# Java Ebony?



## 10409 (Dec 11, 2011)

Has anyone heard, or heard of this material?

This popped up on kijiji, and damn it's nice to look at...but i've never heard of the wood so i have no clue how it would sound....also I'm not sure if it's laminated or not, being a washburn i would assume it's solid top at most.

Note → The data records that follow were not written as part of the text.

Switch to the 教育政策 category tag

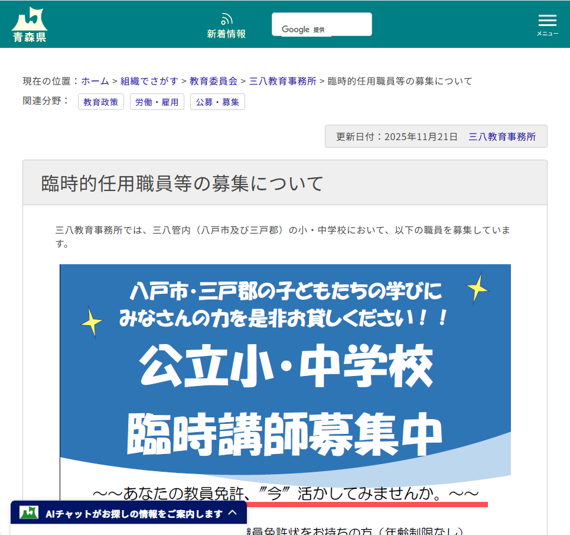pyautogui.click(x=100, y=102)
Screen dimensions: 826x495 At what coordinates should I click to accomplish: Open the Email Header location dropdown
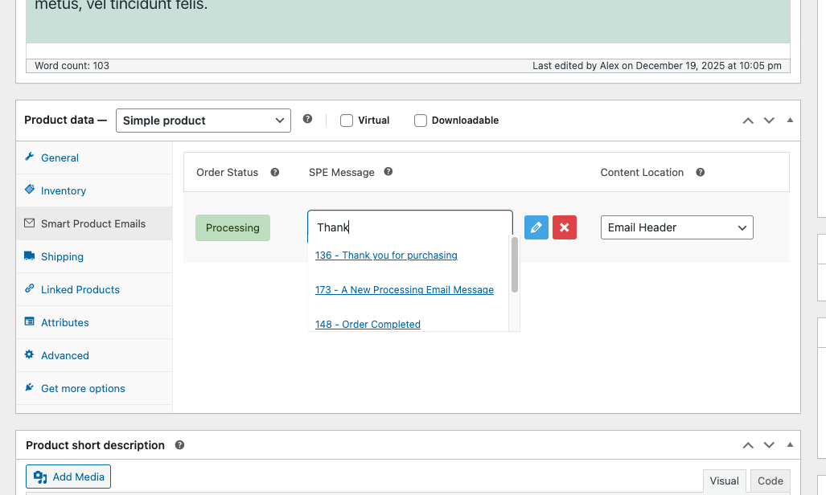676,227
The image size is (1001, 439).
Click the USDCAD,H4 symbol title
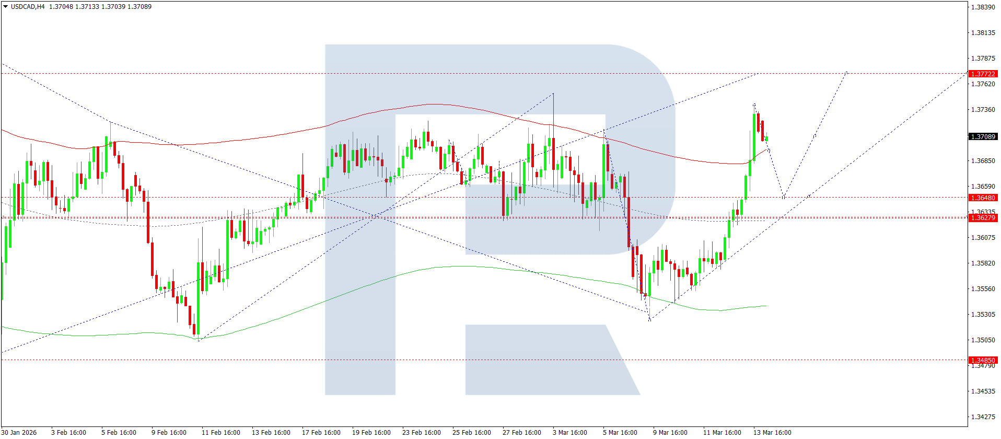(28, 7)
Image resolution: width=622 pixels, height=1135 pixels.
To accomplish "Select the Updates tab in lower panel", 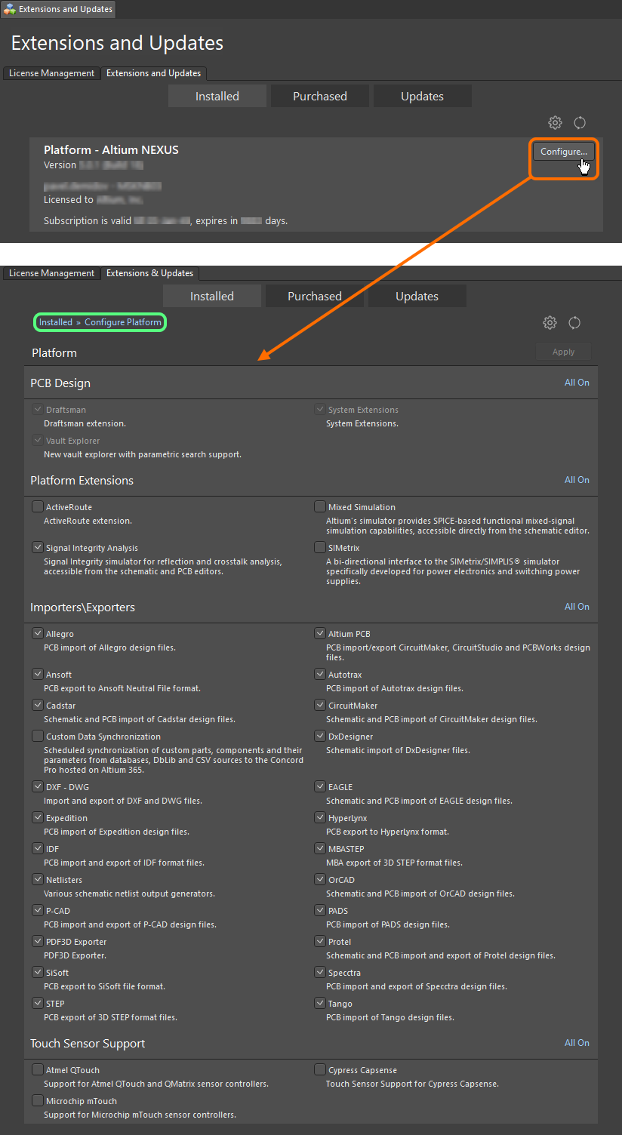I will click(417, 297).
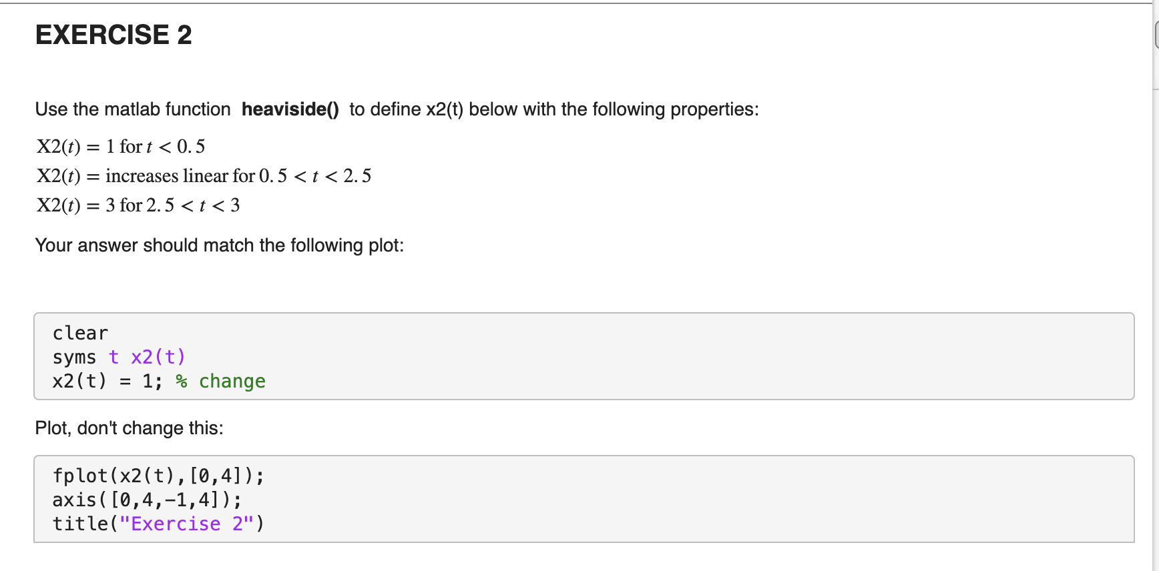Viewport: 1159px width, 571px height.
Task: Click the vertical scrollbar thumb at right edge
Action: tap(1156, 35)
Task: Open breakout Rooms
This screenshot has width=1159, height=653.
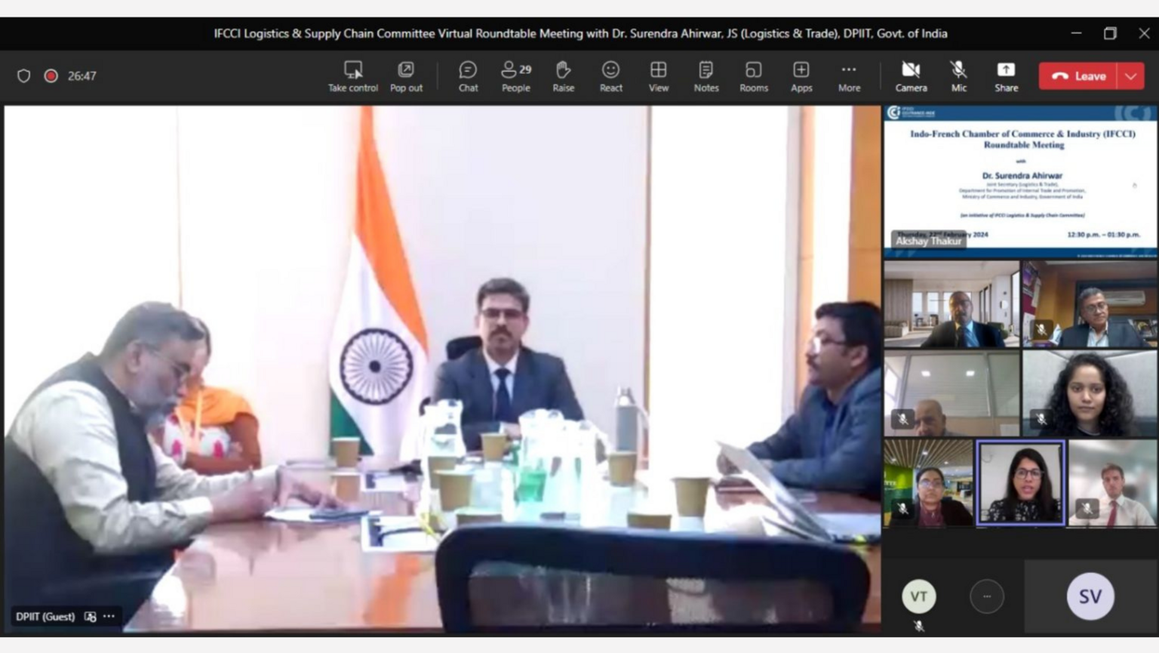Action: 753,76
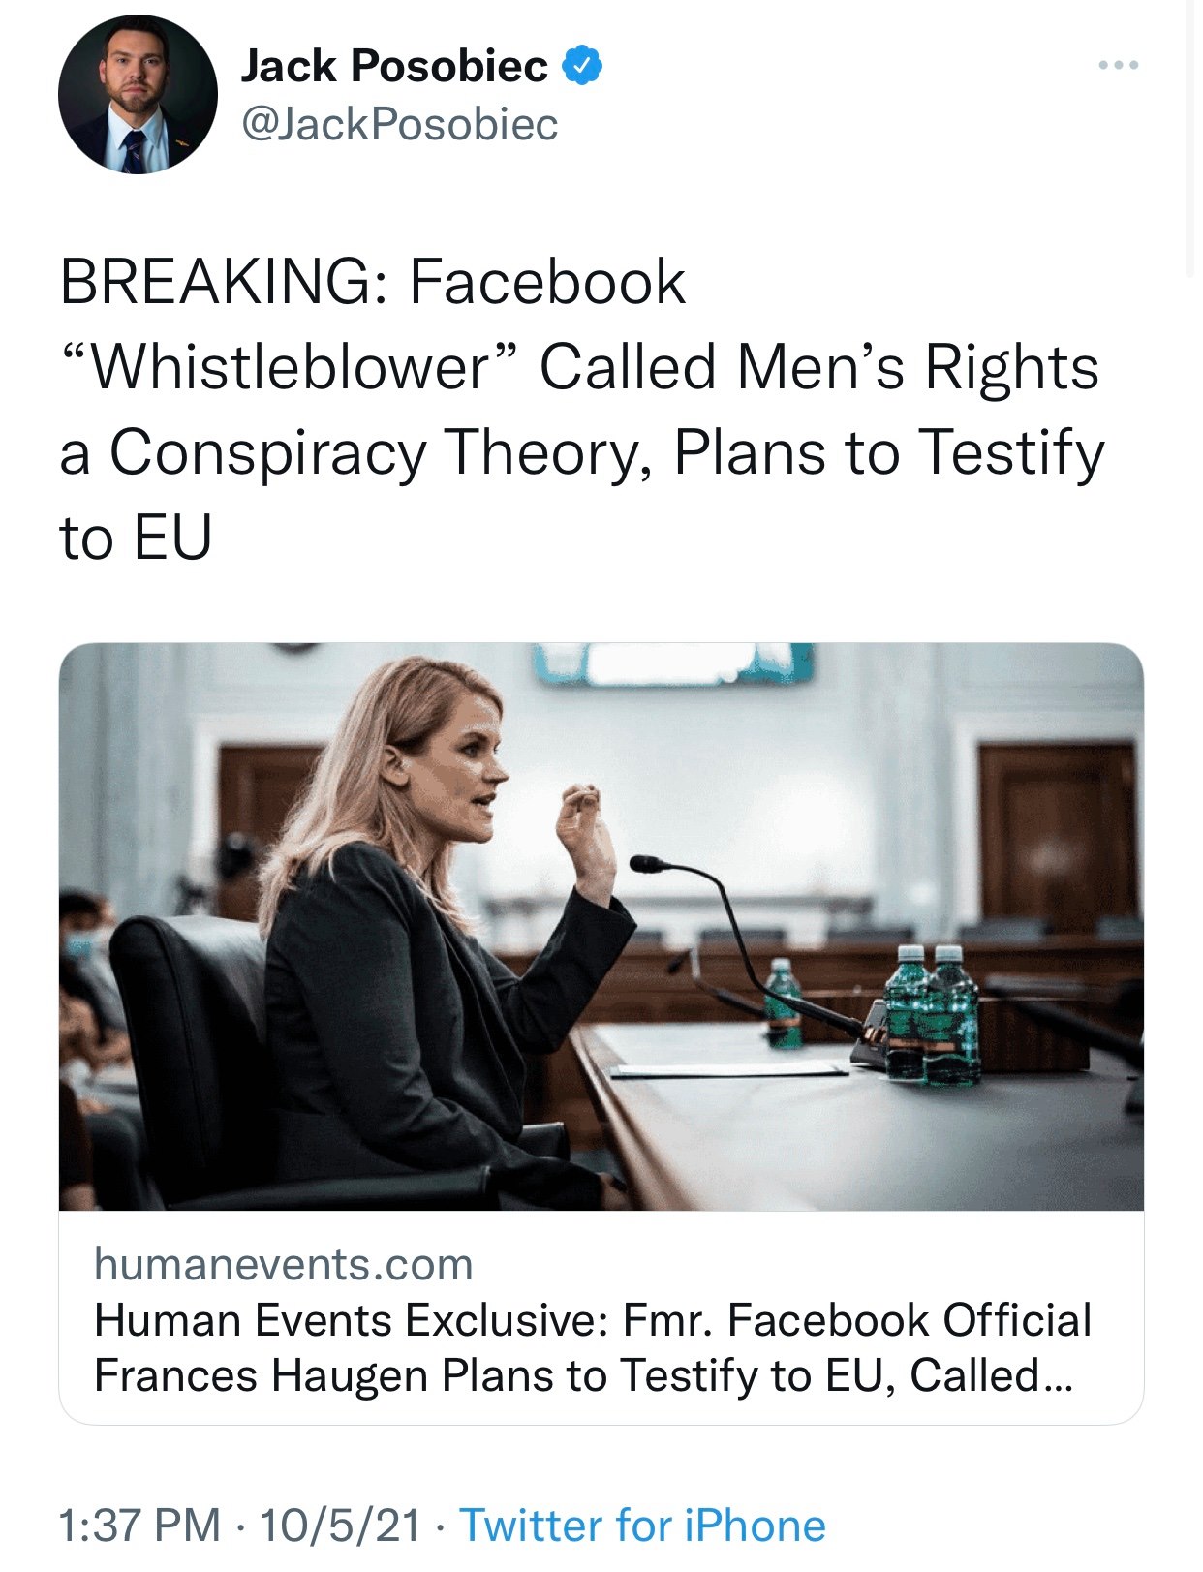The width and height of the screenshot is (1203, 1572).
Task: Click the Twitter for iPhone source link
Action: click(642, 1525)
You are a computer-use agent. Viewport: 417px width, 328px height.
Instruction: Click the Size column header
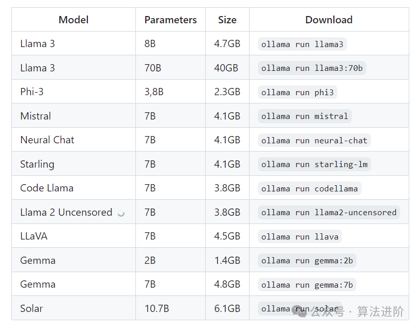coord(227,20)
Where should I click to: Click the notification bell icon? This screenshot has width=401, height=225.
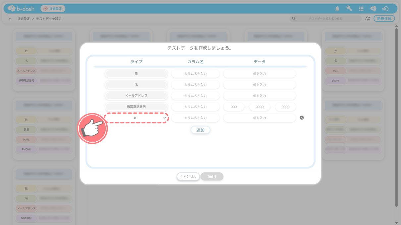tap(337, 9)
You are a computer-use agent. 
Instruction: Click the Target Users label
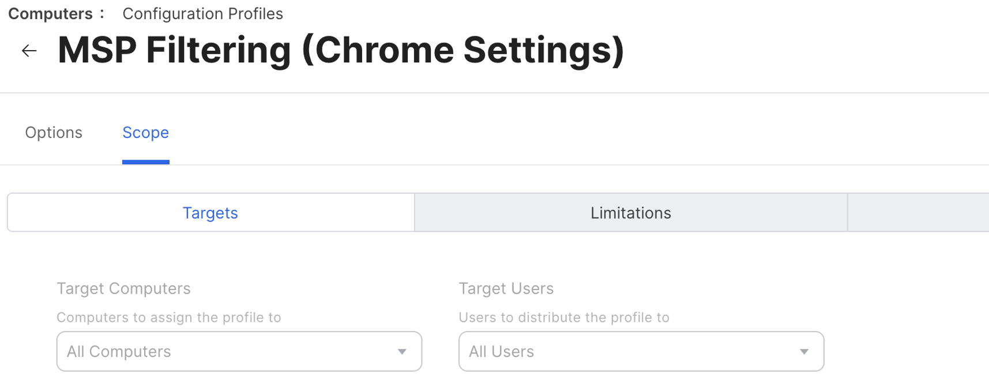click(506, 288)
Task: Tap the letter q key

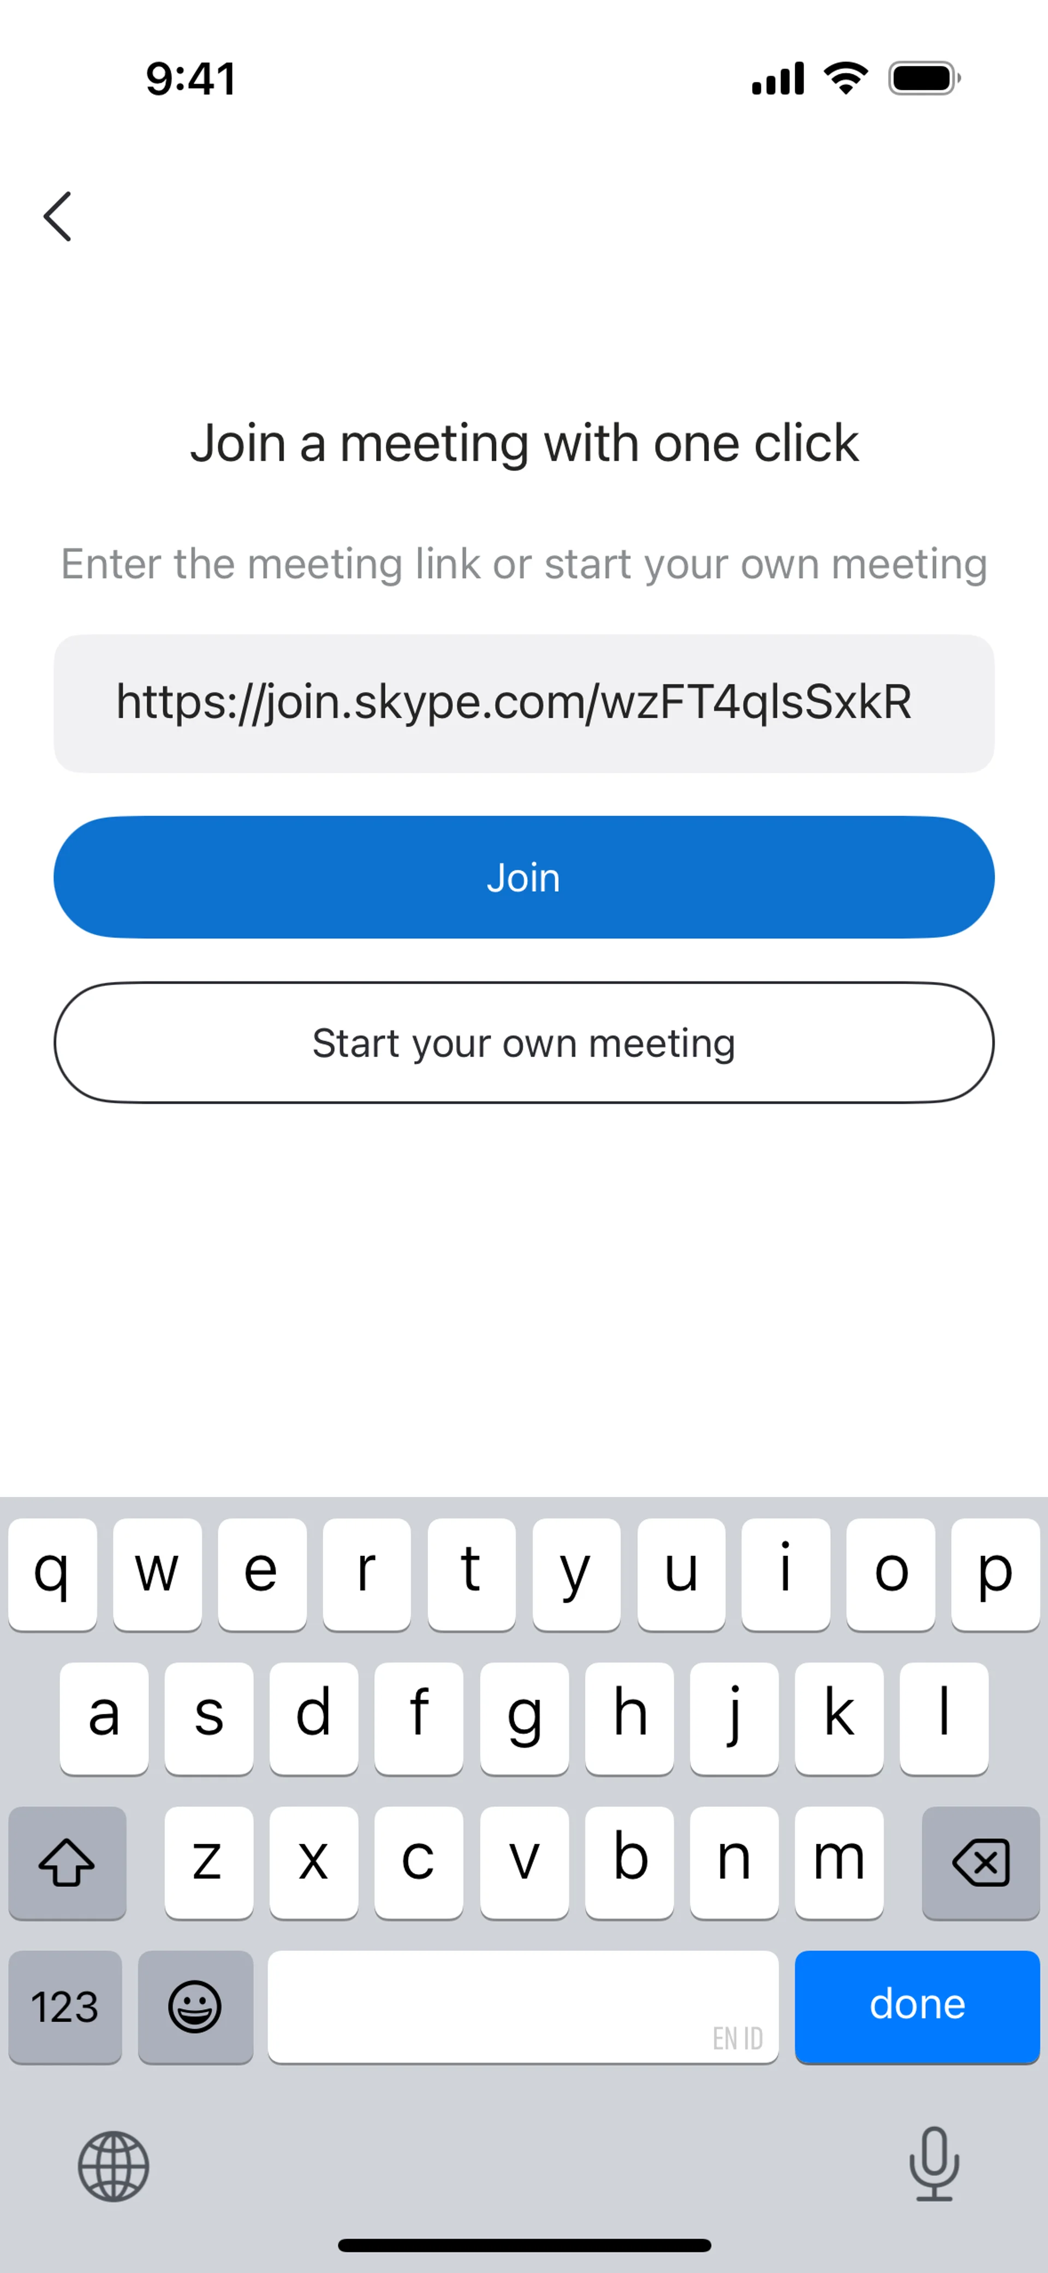Action: [52, 1573]
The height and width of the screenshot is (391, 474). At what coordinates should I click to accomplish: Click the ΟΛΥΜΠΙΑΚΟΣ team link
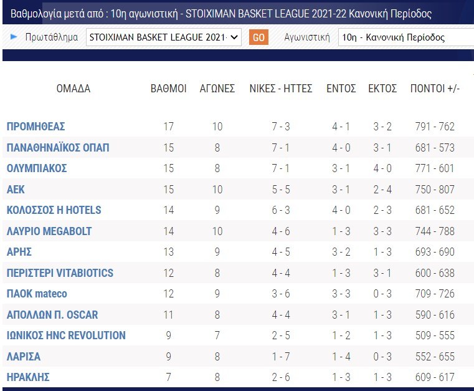click(x=37, y=168)
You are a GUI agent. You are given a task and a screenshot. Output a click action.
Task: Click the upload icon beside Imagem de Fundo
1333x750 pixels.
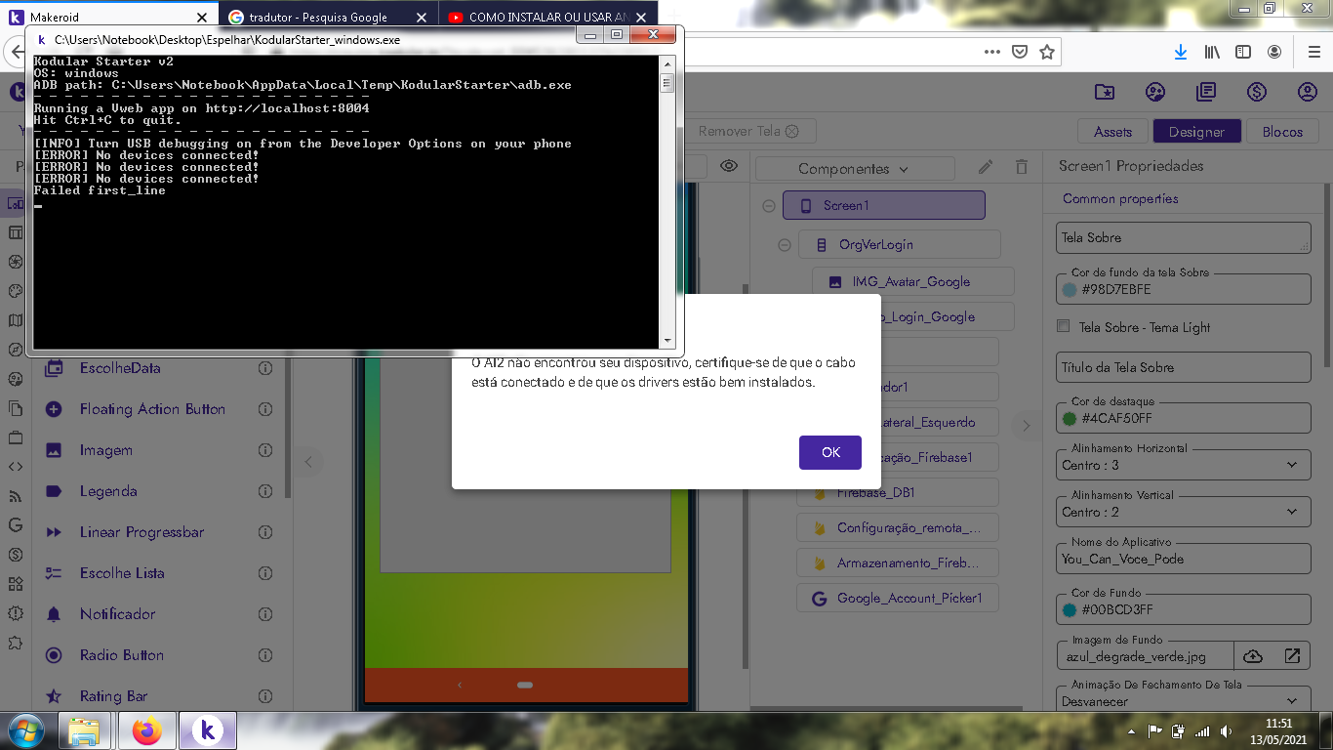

I had a similar washburn cumberland a year or so ago that I ended up trading for a semi hollow...i'd be interested in this if i could talk him down to the 400$ range

Any insight would be appreciated

Cheers


----------



## keeperofthegood (Apr 30, 2008)

No idea, maybe simply grown in Java? Could be this or related to it Calamander wood - Wikipedia, the free encyclopedia

There, my stab in the dark. If you hear screaming it wasn't me


----------



## 10409 (Dec 11, 2011)

it sure looks similar, anyways

I think i found my answer:



> For those interested... I emailed Washburn to ask about the wood used in the guitar. The Java Ebony they said was just a name they made up to describe the look of the wood. To me it looks like striped ebony, or Makassar Ebony from Sulawsi and Kalimantan (close to Java). The whole guitar body, including the top, is laminated. I played one in a local shop and it sounded OK, not much different than the maple Cumberlands


----------